**Aim of the exercise:**
Leaving out the pictures, print exactly the lines from the one holding "The height and" to the last line of the entries below, both included, and nothing more.

**Records from a data source:**
-*-

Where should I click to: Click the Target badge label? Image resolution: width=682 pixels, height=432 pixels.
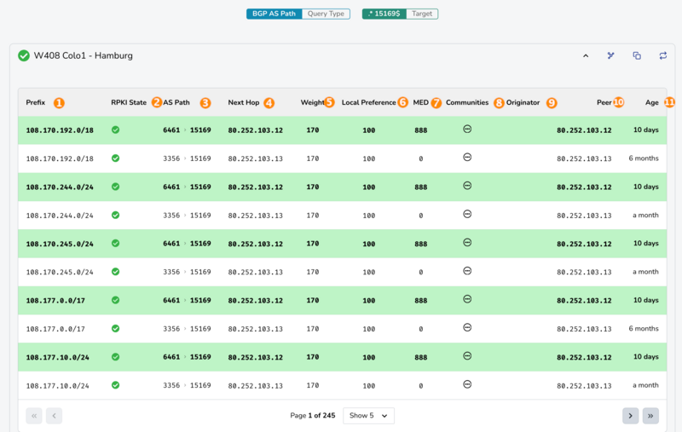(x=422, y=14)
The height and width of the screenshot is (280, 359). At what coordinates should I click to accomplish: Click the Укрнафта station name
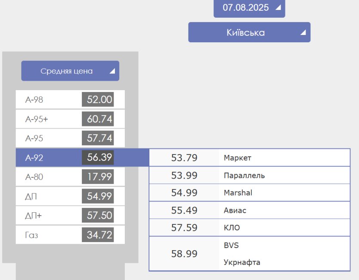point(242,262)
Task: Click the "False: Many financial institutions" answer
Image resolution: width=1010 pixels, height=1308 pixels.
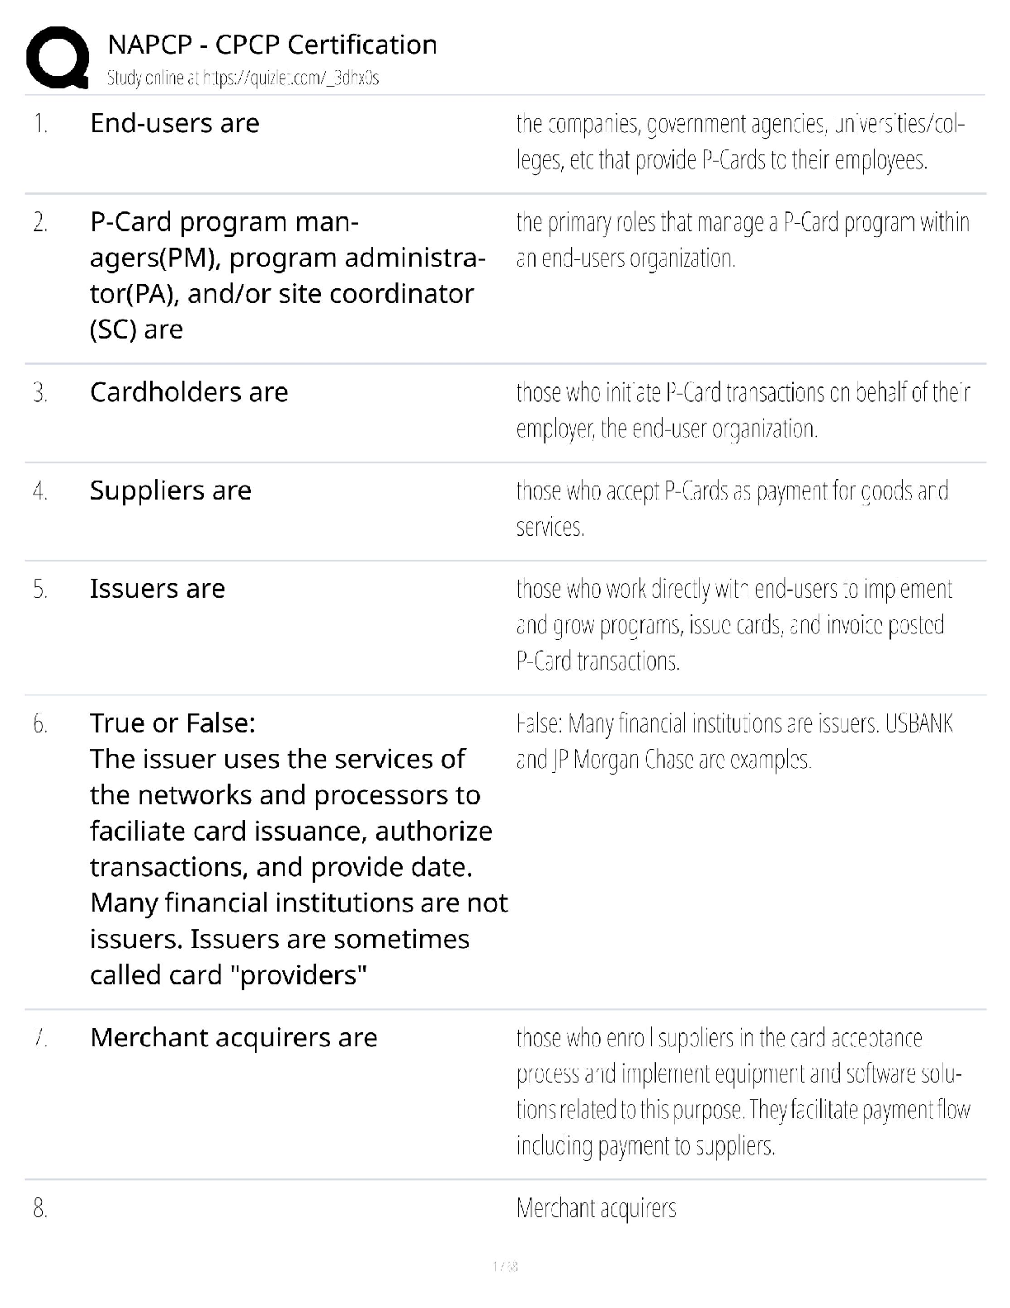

-*-

**Solved problem:**
The height and width of the screenshot is (280, 359). At what coordinates should I click to accomplish: Click the Укрнафта station name
point(242,262)
Task: Click the "False: Many financial institutions" answer
Image resolution: width=1010 pixels, height=1308 pixels.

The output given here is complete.